Он повернулся к жене:

— Вот что я тебе скажу, Лия. Мне стыдно, что эта девица живет в нашем доме. Я близок к тому, чтобы просить рава Луриа забрать ее от нас.

«О, — подумала Дебора, она была одновременно оскорблена и глубоко ранена, — только бы он согласился!»

20

Дэниэл

Наш университет был учебным заведением двадцатого века.

В отличие от некоторых ультраортодоксальных семинарий, в которых учебный процесс построен так, словно иудаизм как учение со времен Вавилонского Талмуда не претерпел никаких изменений, Еврейский университет был современным заведением. В нем нашлось место таким либеральным направлениям интеллектуальной деятельности, как светская философия, гуманитарные науки и ядерная физика. Время от времени проводились и лекции раввинов консервативного толка.

В русле этих передовых взглядов на обучение от нас, будущих раввинов, требовалось прослушать определенное количество курсов по выбору и за сеткой основных часов. Можно было взять математику, химию, английскую литературу или любой другой предмет из предлагаемого нам великого множества. Но большинство из нас проявляли достаточно прагматизма и выбирали себе курсы, так или иначе связанные с нашей будущей деятельностью. Поэтому предпочтение отдавалось наукам типа философии.

Хотя Еврейский университет предлагал великолепный курс истории мысли от Платона до Сартра, от нас не требовалось ограничивать себя стенами собственного вуза. Благодаря взаимной договоренности с соседним Колумбийским университетом мы могли слушать и курсы, которые читали в этом прославленном заведении многие гиганты академической мысли. Толстенный каталог Колумбийской учебной программы напоминал роскошное меню на пиршестве духа.

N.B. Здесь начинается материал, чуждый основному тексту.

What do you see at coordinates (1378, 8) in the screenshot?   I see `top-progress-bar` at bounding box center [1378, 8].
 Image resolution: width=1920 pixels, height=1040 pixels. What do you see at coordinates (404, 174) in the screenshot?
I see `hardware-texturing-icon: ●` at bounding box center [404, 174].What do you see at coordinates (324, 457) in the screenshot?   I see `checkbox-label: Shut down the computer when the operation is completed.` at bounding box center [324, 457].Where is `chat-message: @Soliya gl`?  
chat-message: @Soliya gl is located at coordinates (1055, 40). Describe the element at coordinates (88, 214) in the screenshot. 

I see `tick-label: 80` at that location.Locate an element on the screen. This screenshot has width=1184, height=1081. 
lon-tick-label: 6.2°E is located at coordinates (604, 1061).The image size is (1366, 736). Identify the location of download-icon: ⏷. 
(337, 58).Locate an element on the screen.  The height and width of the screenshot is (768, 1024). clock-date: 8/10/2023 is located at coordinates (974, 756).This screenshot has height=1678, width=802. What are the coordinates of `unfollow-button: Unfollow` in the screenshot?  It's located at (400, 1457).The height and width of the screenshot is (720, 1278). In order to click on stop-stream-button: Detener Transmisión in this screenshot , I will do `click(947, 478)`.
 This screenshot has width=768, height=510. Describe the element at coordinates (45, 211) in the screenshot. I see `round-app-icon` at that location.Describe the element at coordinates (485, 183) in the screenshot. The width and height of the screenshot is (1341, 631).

Но я, мне кажется, еще до знакомства с этим каталогом знал, какой сделаю выбор.

В Колумбийском университете был знаменитый курс психологии религии, который читал прославленный диссидент, профессор Аарон Беллер, происходивший из рода выдающихся раввинов.

Беллер был из тех, кого мы уничижительно называем эпикоросами — образованный еврей-вероотступник. Ортодоксы верят, что, когда придет Мессия, эти нечестивцы будут гореть в аду.

Почему же я осознанно выбрал общение со змием, грозящим искусить меня яблоком отступничества?

Возможно, я решил, что, поскольку в ожидающей меня жизни раввина мне предстоит выслушивать и более сильные аргументы против веры, то не помешает вооружиться заблаговременно. В этом смысле, что может быть лучше, чем услышать самого дьявола? Самые революционные, самые мятежные воззрения, излагаемые блистательным бунтарем?

Каждый вторник и четверг я проходил восемь кварталов от общежития до Гамильтоновской аудитории Колумбийского университета, самого большого лекционного зала во всем студгородке, который все равно не вмещал всех желающих послушать Аарона Беллера.